Patients and Methods:

Patients with progressive R/M ACC were treated with regorafenib until disease progression, consent withdrawal, or excessive toxicity. The co-primary endpoints were best overall response and 6-month progression-free survival (PFS). Genomic and transcriptomic biomarker analyses were performed in tumors from trial participants.

Results:

Thirty-eight patients were enrolled, including 7 (18%) patients with prior VEGFR TKIs. No objective responses were observed. The 6-month PFS was 45%, and the median PFS was 7.2 months (95% confidence interval, 5.2–11.9 months). The presence of either activating NOTCH1 (22%) or KDM6A alterations (24%) was associated with decreased PFS [HR 2.6; 95% confidence interval (CI), 1.1–6.1; P = 0.03]. Bulk RNA sequencing of pretreatment tumors revealed that regorafenib clinical benefit (CB; PFS ≥ 6 months; n = 11) was associated with the native enrichment of immune-related signatures.
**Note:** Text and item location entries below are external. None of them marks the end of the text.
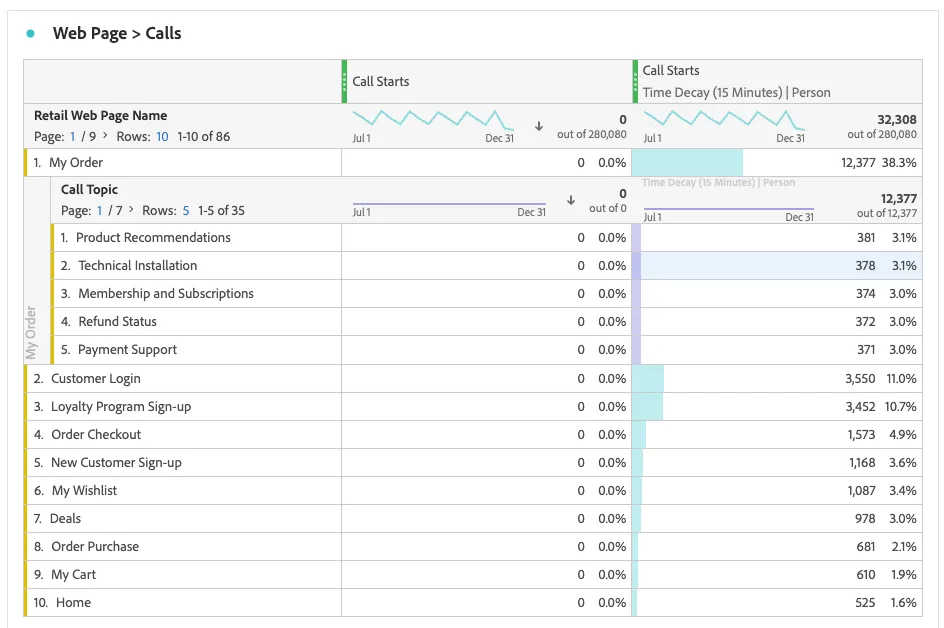Click page number 1 in Call Topic pager
The width and height of the screenshot is (944, 628).
point(99,211)
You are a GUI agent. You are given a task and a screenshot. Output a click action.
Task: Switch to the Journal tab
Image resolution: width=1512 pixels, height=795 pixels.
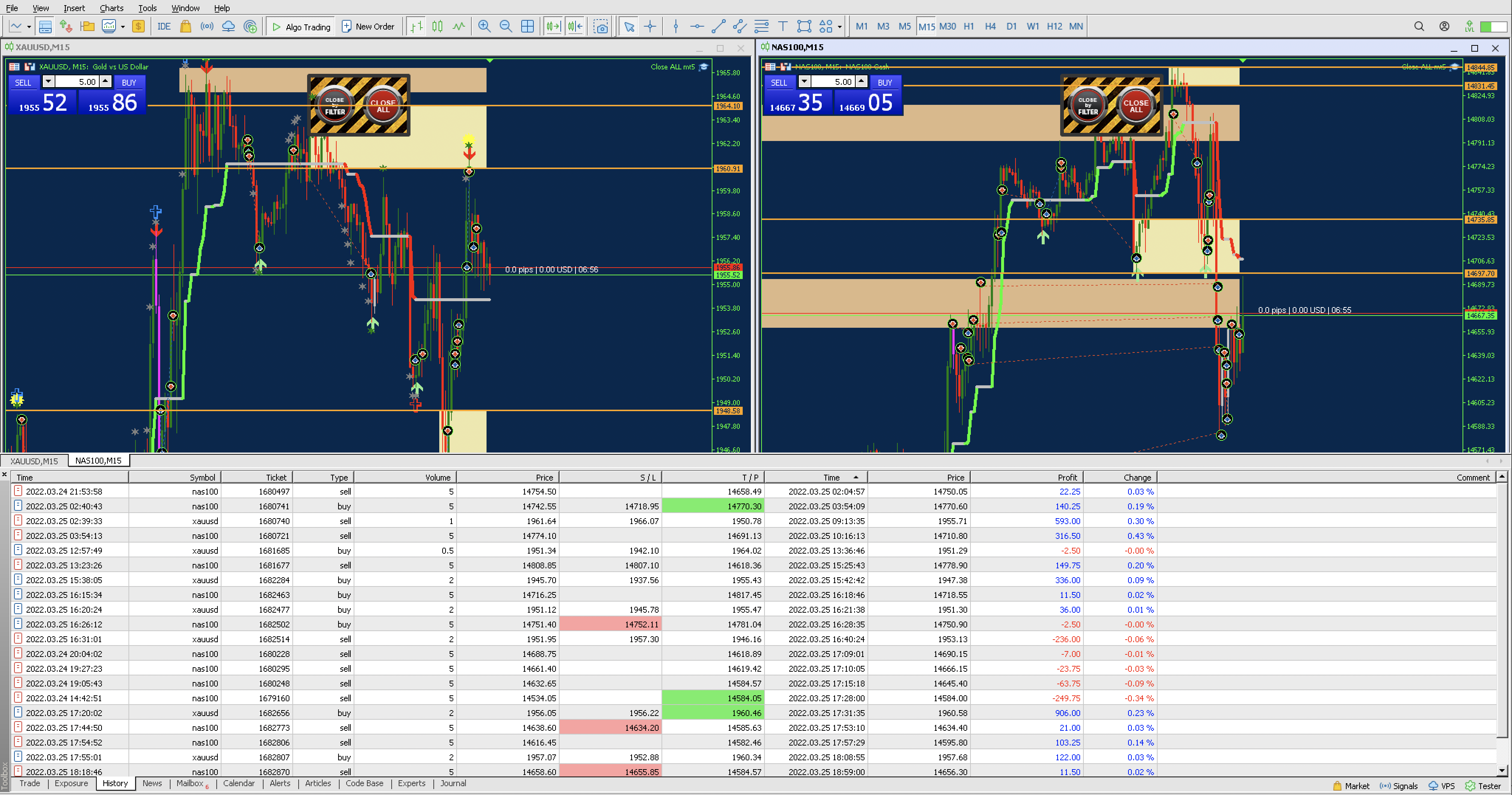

Immune deconvolution revealed a greater degree of macrophage and T-cell infiltration in CB tumors. Tumors from patients with no clinical benefit (NCB; PFS < 6 months; n = 9) had greater expression of signatures related to cell-cycle progression (E2F targets, G2–M checkpoint).

Conclusions:

The trial failed to meet the prespecified 6-month PFS and best overall response targets. We hypothesize that TKI efficacy may be reliant upon an interplay between kinase inhibition and the ACC immune microenvironment, whereas programs promoting cell-cycle progression may contribute to TKI resistance. These observations suggest that trials evaluating CDK4/6 inhibition plus a VEGFR TKI should be considered.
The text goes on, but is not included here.